Negotiable Instrument (Document)

Negotiable Instrument (Document)

A negotiable instrument is a signed document that promises a sum of payment to a specified person or the assignee. It is such as a bill of exchange, which can be transferred from a person to another by endorsement on the back of it, conveys to the transferee a legal right to the property named therein free from the claim of any other persons whatsoever. This instrument can be transferred freely from hand to hand and has a legal life that can be transferred by more delivery or endorsement. It is a signed document that promises a sum of payment to a specified person or the assignee. The payee, who is the person receiving the payment, must be named or otherwise indicated on the instrument. It is a commercial document that satisfies certain conditions and transferable either by the application of law as by the custom of bleed concerned. One of the biggest advantages of bills of exchange is that the consideration between the debtor and the creditor is presumed.

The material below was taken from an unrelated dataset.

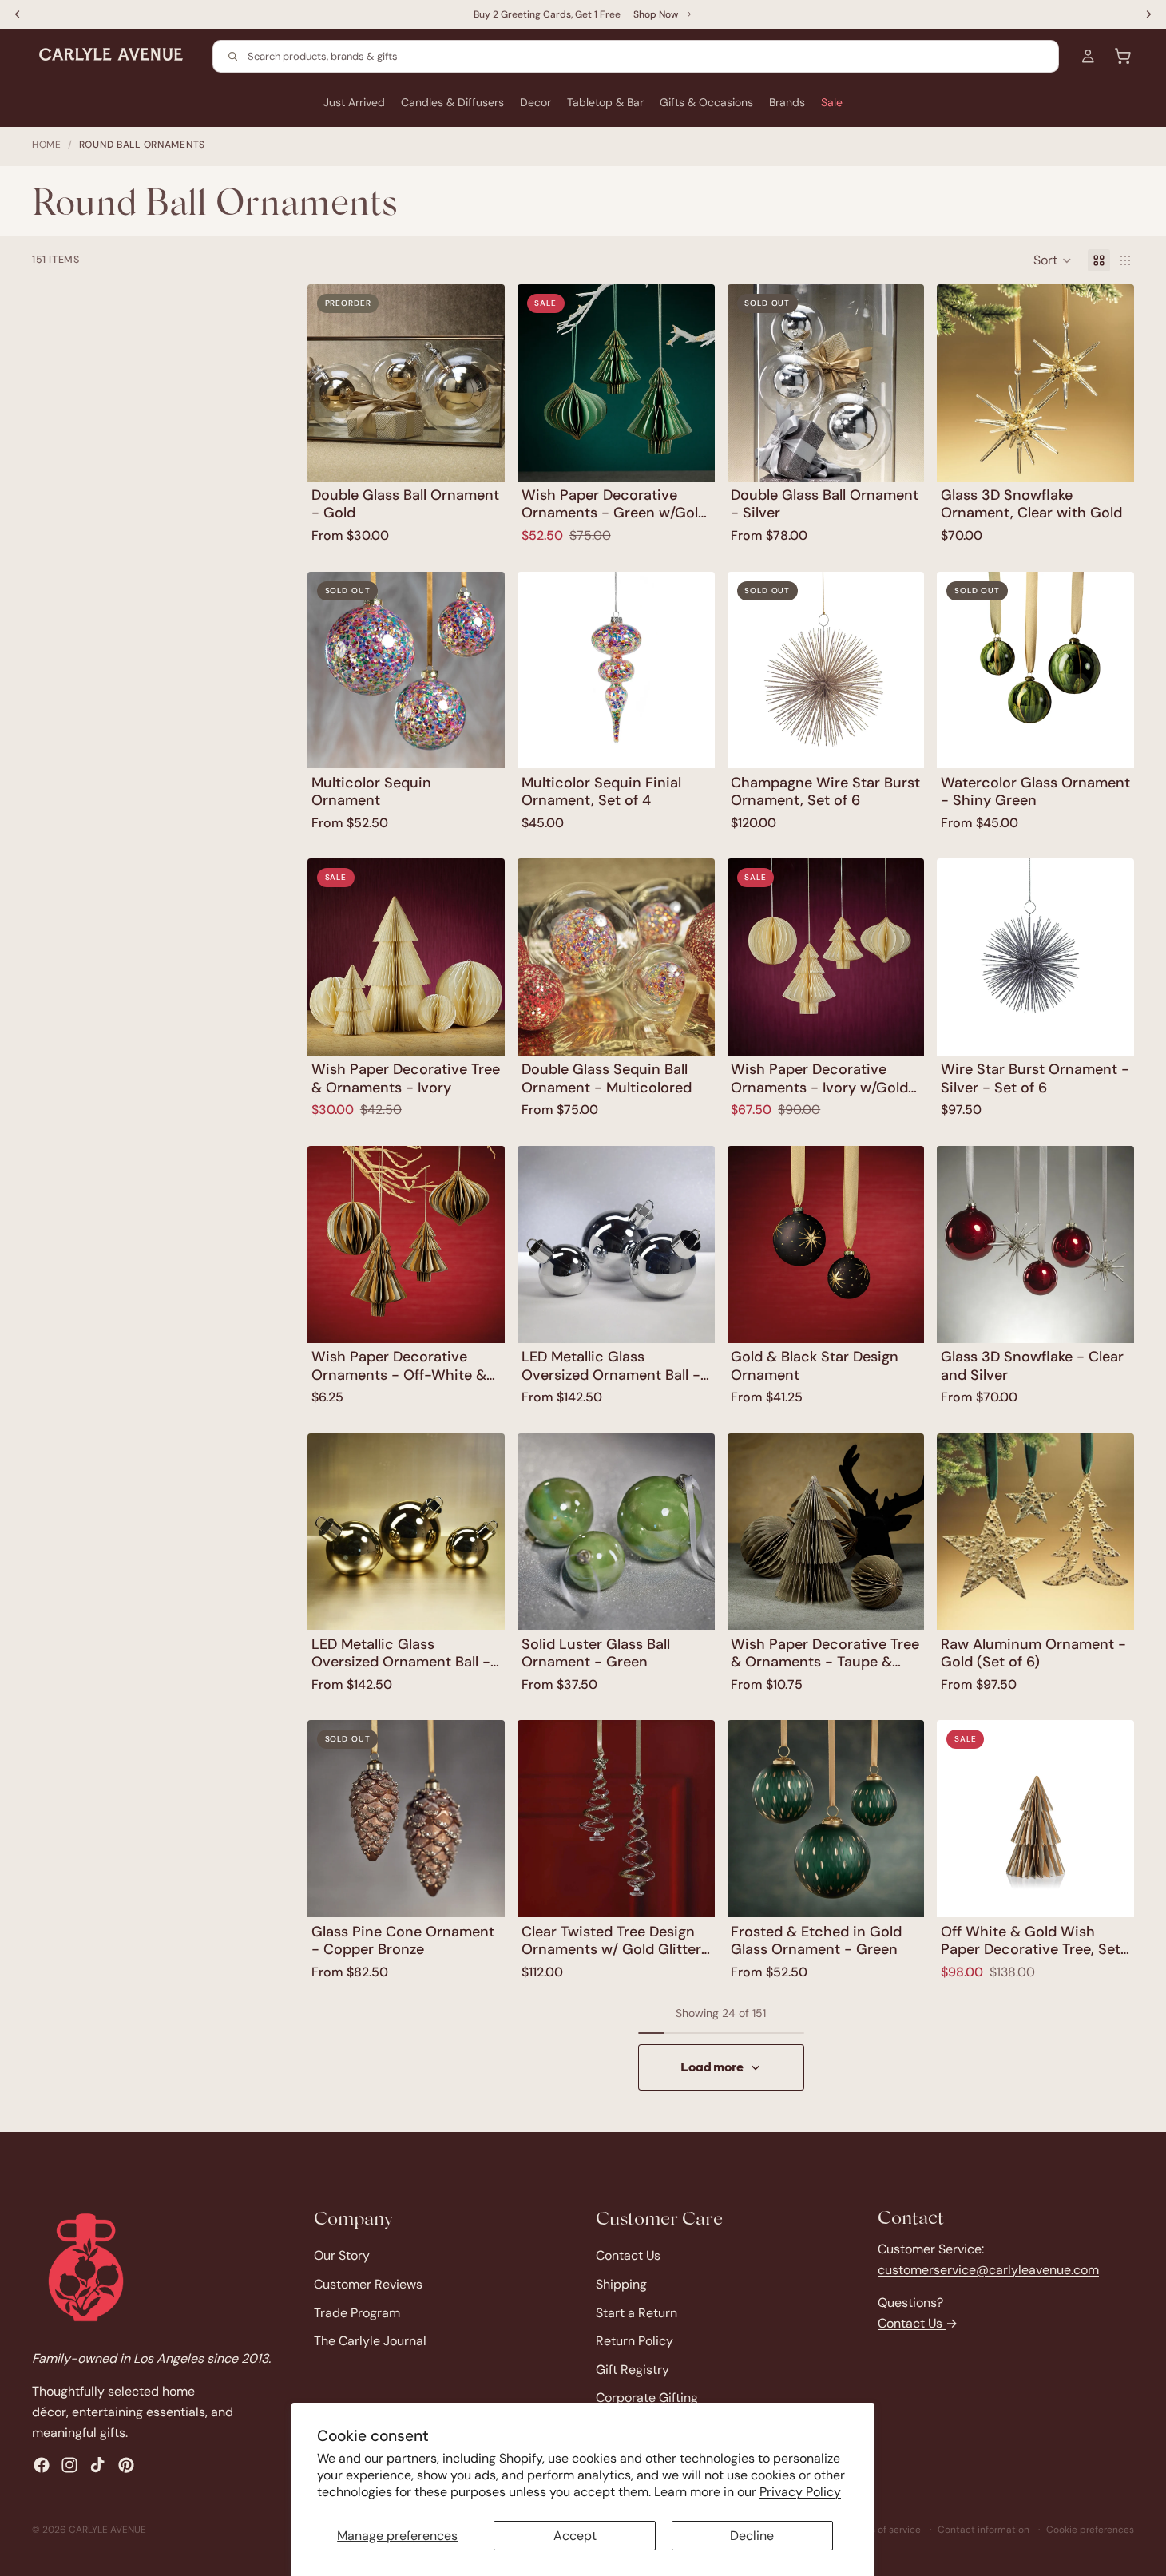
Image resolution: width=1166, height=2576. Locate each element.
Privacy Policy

Negotiable instruments are transferable in nature, allowing the holder to take the funds as cash or use them in a manner appropriate for the transaction or according to their preference. Common examples of negotiable instruments include checks, money orders, and promissory notes. Hence, the two main characteristics of Negotiable Instruments are financial worth and transferability. They are freely transferable commercial documents, and each type of negotiable instrument has unique functions and features.

  • The promise must be in writing.
  • The promise must be signed by the maker or payer.
  • The promise must be unconditional.
  • The amount to be paid must be definite in terms of money.
  • It must be payable on demand or at a fixed or determinable future date.
  • It must be payable to a definite person. The Payee must be certain.
  • A promissory note must bear stamp at the rate prescribed by the law of a country.

Negotiable Instruments are written contracts whose benefit could be passed on from its original holder to a new holder. Most Common Types of Negotiable Instruments are; Promissory notes, Bill of exchange, Check, Government promissory notes, Delivery orders, Customs Receipts, etc. Thus a promissory note contains a promise by the debtor to the creditor to pay a certain sum of money after a certain date. The debtor is the maker of the instrument. These instruments are transferable signed documents that promise to pay the bearer/holder the sum of money when demanded or at any time in the future.